Saved data entries:
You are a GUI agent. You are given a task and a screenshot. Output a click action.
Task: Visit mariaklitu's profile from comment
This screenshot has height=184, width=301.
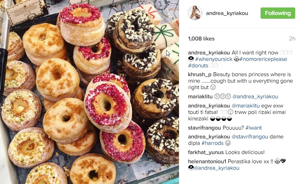pyautogui.click(x=200, y=97)
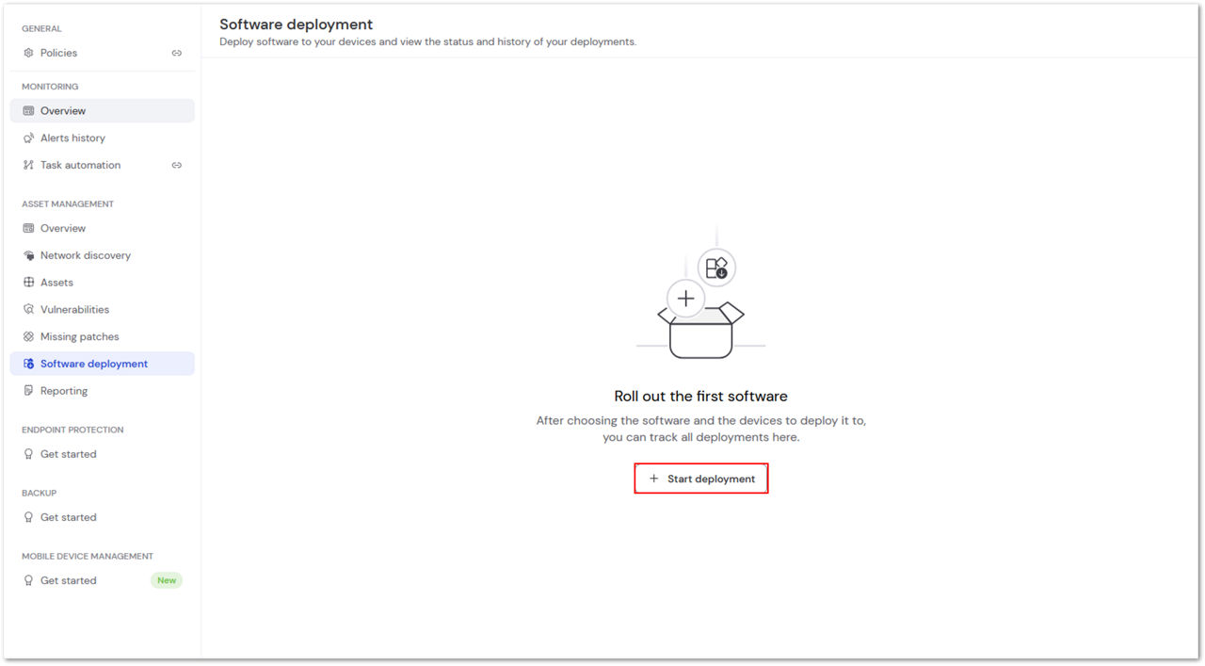Click the Software deployment sidebar icon
This screenshot has height=666, width=1205.
pos(28,364)
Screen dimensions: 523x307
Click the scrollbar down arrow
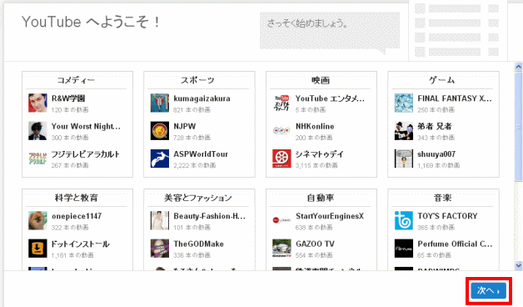(x=518, y=265)
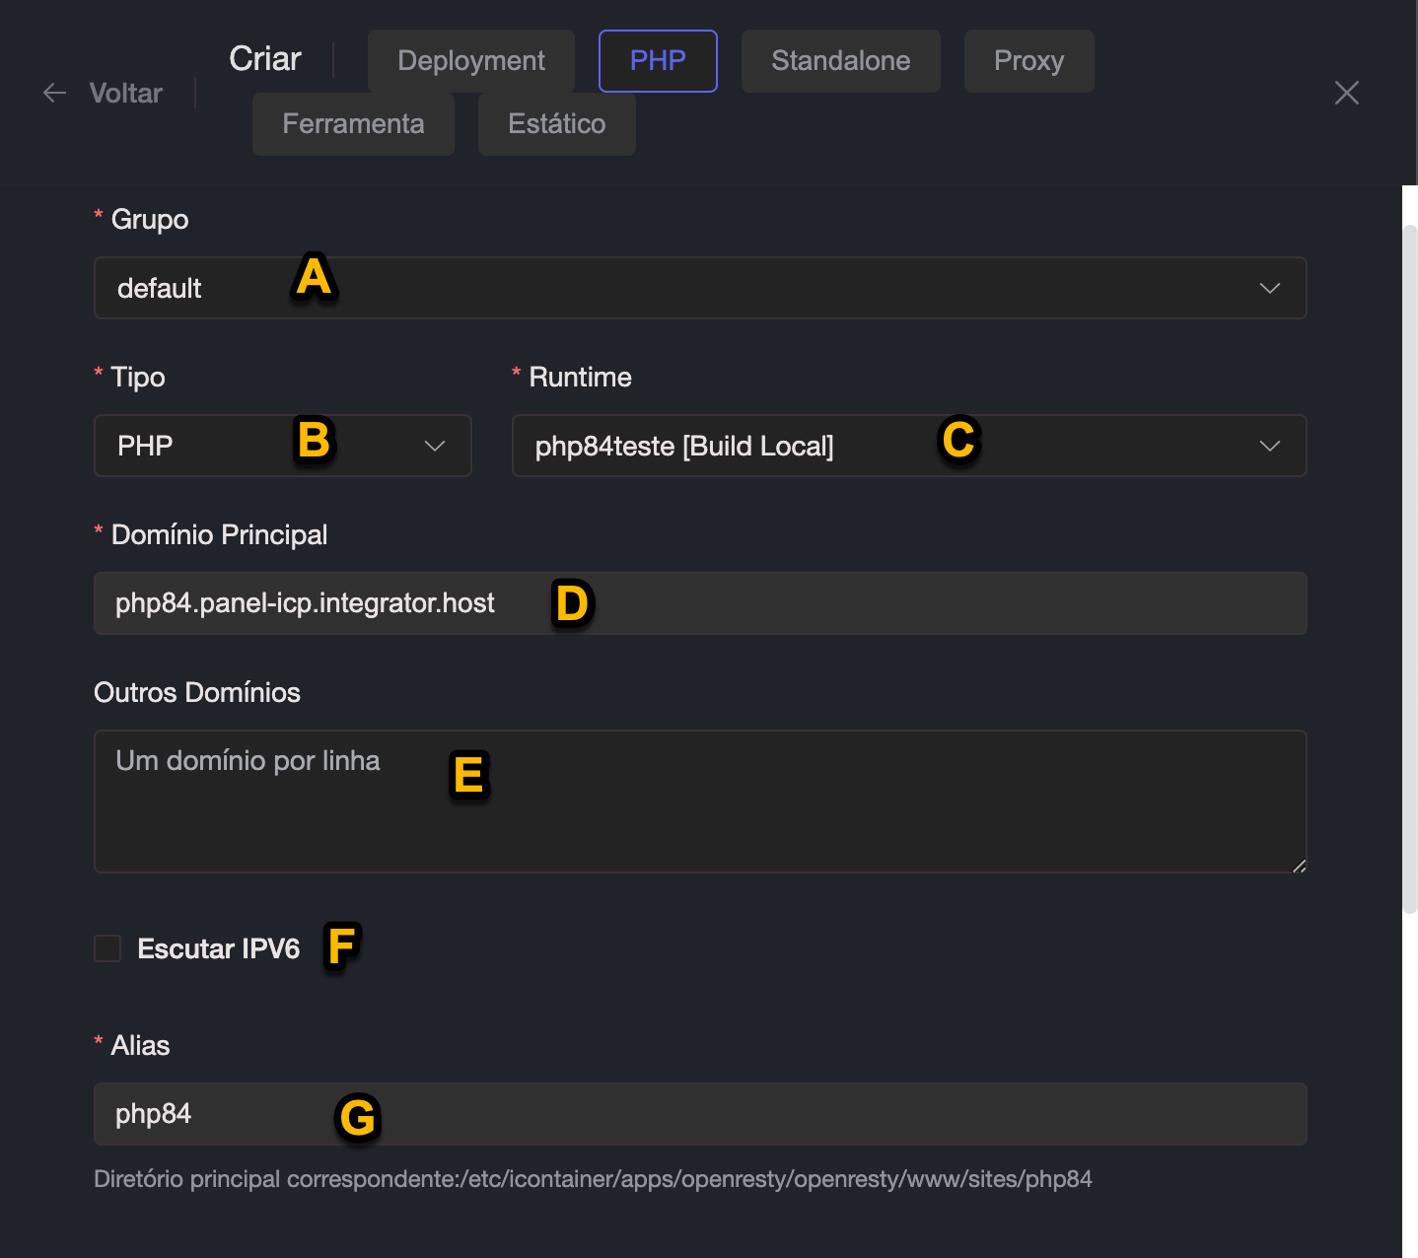
Task: Click the vertical scrollbar on right
Action: pos(1409,572)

▶ [TRY IT]:
Please transcribe, with no additions, the lines starting at the one that contains "Screen dimensions: 523x307" and running through the last line of the entries, inclusive. Leave the pictures out.

▶ [ANSWER FOR THIS EXERCISE]:
Screen dimensions: 523x307
Click the scrollbar down arrow
(x=518, y=265)
Task: Click the vertical scrollbar on right
Action: pos(1409,572)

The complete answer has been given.